PS3 teardowns conducted in mid-November by Semiconductor Insights (Ottawa) and market research firm iSuppli Corp. (El Segundo, Calif.) revealed a complex design--including several large, complicated subassemblies--optimized for both power and performance. By contrast, Semiconductor Insights' Nov. 19 teardown of Wii found only half a dozen notable components and was concluded in minutes, according to engineers with the firm.
"There are a lot more, and a lot more-complex, chips on the PS3," said Don Scansen, lead process technology analyst at Semiconductor Insights. "[Sony] had to devote a lot to the power of those devices and to handling the heat created by those devices."
Retailing in the United States for $250, Wii sells for roughly half the price of the low-end PS3 (with a 20-Gbyte hard drive and a price tag of $499; the high-end, 60-Gbyte model retails for $599).
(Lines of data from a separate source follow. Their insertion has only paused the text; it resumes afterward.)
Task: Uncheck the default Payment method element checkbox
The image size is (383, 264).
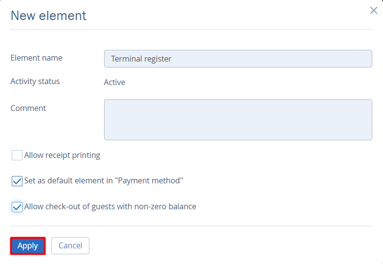Action: [x=17, y=181]
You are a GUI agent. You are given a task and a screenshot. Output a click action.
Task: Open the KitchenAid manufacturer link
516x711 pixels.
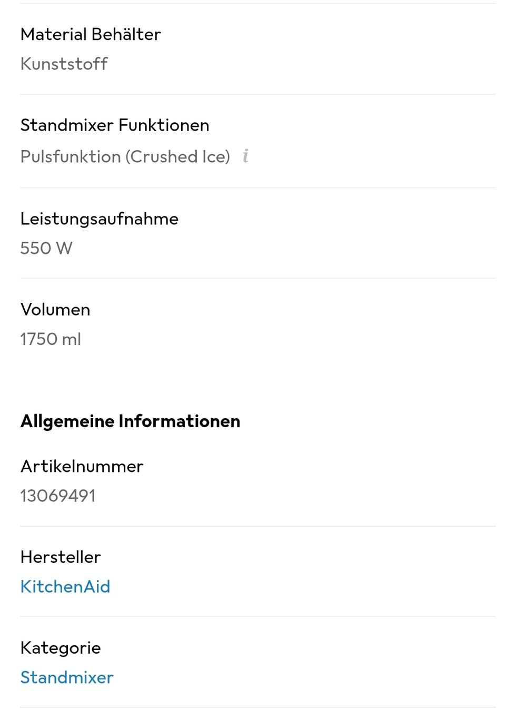coord(65,586)
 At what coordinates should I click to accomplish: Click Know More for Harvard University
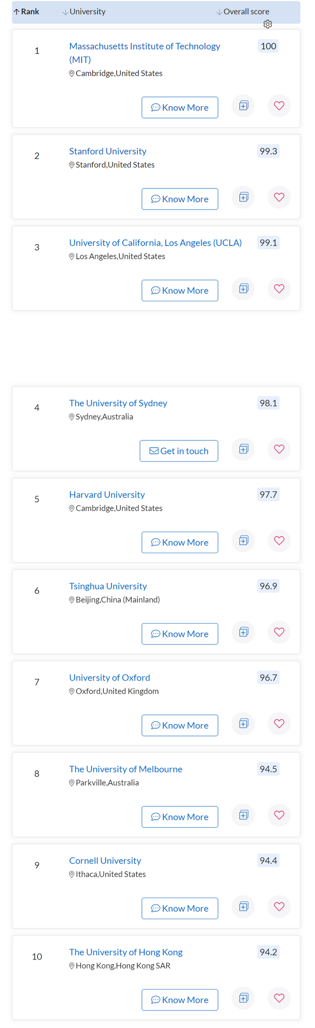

Whereas Sony is courting hard-core gamers willing to pay top dollar for sophisticated high-definition graphics, Nintendo has built what it hopes is a more intuitive system designed to attract new and casual gamers.
After Wii's predecessor--GameCube, released in 2001--was trounced by the Playstation 2, "Nintendo needed to do something that was differentiated from [Microsoft Corp.'s] Xbox 360 and the PS3," said Colin Sebastian, a senior research analyst at Lazard Capital Markets LLC. "GameCube appeared to be a 'me too' console. With Wii, they've done something very different in an effort to broaden their market beyond the core, loyal Nintendo gamers."
Wii's most innovative feature is a novel controller, the Wii Remote, that uses motion-sensing technology to enable players to control the action of a game by waving it through the air--swinging it back and forth to control an on-screen tennis racket or baseball bat, for example. According to Gregory Quirk, technical marketing manager at Semiconductor Insights, the Wii Remote is "intuitive to use and surprisingly responsive." The firm's teardown of the controller revealed the source of that responsiveness: three-axis motion signal-processing technology, based on sensor components provided by Analog Devices Inc. and STMicroelectronics Inc.
As expected, the teardown revealed that the Wii console is powered by a 90-nanometer IBM processor, code-named Broadway and based on IBM's Power architecture, that was designed exclusively for Nintendo. The processor taps silicon-on-insulator technology to improve the processing power while reducing energy consumption by 20 percent, according to Semiconductor Insights. The PS3, by contrast, famously uses the more powerful IBM Cell, also built on a 90-nm process.